Стал ли он им в действительности? Крещение, которое для Церкви одно по настоящему делает человека христианином, включает его в новую жизнь, он принял только на пороге смерти, через двадцать пять лет после Мильвийского сражения! Чем же был он до этого? Отвечая на этот вопрос, мы вскрываем тот исходный парадокс византинизма, который заключен всецело в своеобразном обращении первого христианского императора. Всё дело в том, что в сознании Константина, христианская вера или, вернее, вера во Христа, пришла к нему не через Церковь, а была дарована лично, непосредственно и для победы над врагом, то есть при выполнении им его царского служения. Тем самым победа, одержанная при помощи христианского Бога, ставила отныне Императора, а, следовательно, и Империю под покров Креста, в прямую зависимость от Христа. Но это означало также, что Константин обратился не как человек, ищущий Истину, только ее, и ради нее самой, а как император: сам Христос санкционировал его власть, делал его Своим нарочитым избранником а в его лице и Империю соединял с Собой некоей особой связью. Так объясняется тот поразительный факт, что обращение Константина не повлекло за собой никакого пересмотра, никакой «переоценки» теократического самосознания Империи, а, напротив, самих христиан, саму Церковь убедило в избранничестве Императора, в Империи заставило видеть богоизбранное и священное Царство. Все трудности, всё своеобразие Византии, вся острота и двусмысленность «константиновского периода» церковной истории вытекают из этого первого парадокса: первый христианский император оказался христианином вне Церкви и Церковь молчаливо, но с полной искренностью и верой приняла и признала это. В лице Императора Империя стала христианской, не пройдя через кризис крещального суда.
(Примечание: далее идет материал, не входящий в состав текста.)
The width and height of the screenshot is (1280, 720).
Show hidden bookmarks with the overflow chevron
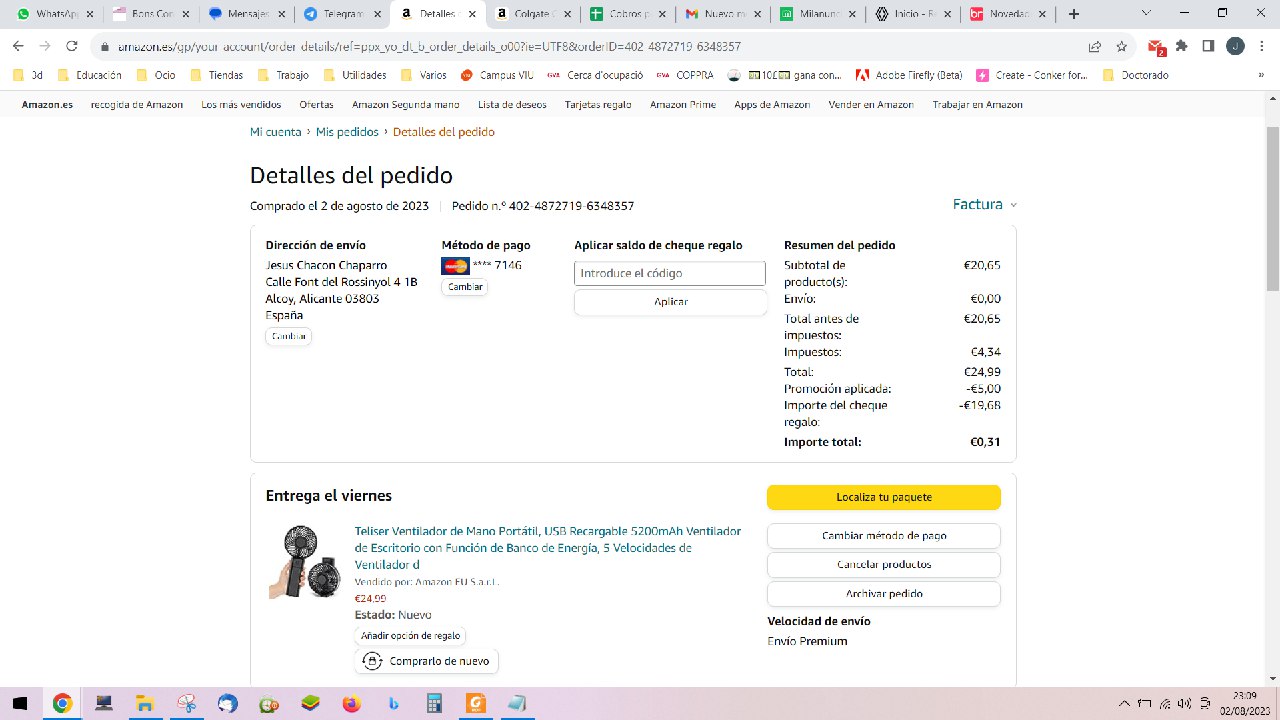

За обращением последовал так называемый «Миланский Эдикт», определивший принципы религиозной политики Константина (313). В нем торжественно провозглашалась свобода - «и христианам и всем следовать той религии, какой каждый пожелает», христианским же церквам, кроме того, возвращались конфискованные у них во время гонения имущества. О смысле Миланского решения велись жаркие споры среди историков. Что означала эта религиозная свобода? Если, провозглашая ее, Константин вдохновлялся христианской идеей независимости религиозного убеждения от государства, то почему просуществовала она так недолго, так быстро уступила место безраздельной и принудительной монополии Христианства, на веки уничтожившей всякую религиозную свободу? Ответ может быть только один: свобода Константина не была христианской свободой. Понадобились столетия, чтобы то новое понимание личности, которое всеми своими корнями вырастает из Евангелия, проросло постепенно и в новое понимание государства, ограничило его неотъемлемыми правами этой личности. Мы знаем теперь, сколь мучительным оказался этот процесс, знаем, увы, и то, что сами христиане далеко не всегда были в нем носителями именно христианской, евангельской истины. Не состоит ли трагедия новой истории, прежде всего, в том, что самая христианская из всех идей нашего мира, идея абсолютной ценности человеческой личности, исторически оказалось выдвинутой и защищаемой против церковного общества, роковым символом борьбы против Церкви? А случилось это как раз потому, что с самого начала сознание христиан заворожено было обращением Константина; оно-то и помешало Церкви пересмотреть в евангельском свете теократический абсолютизм античной государственности, а, напротив, его самого слишком надолго сделало неотъемлемой частью христианского восприятия мира.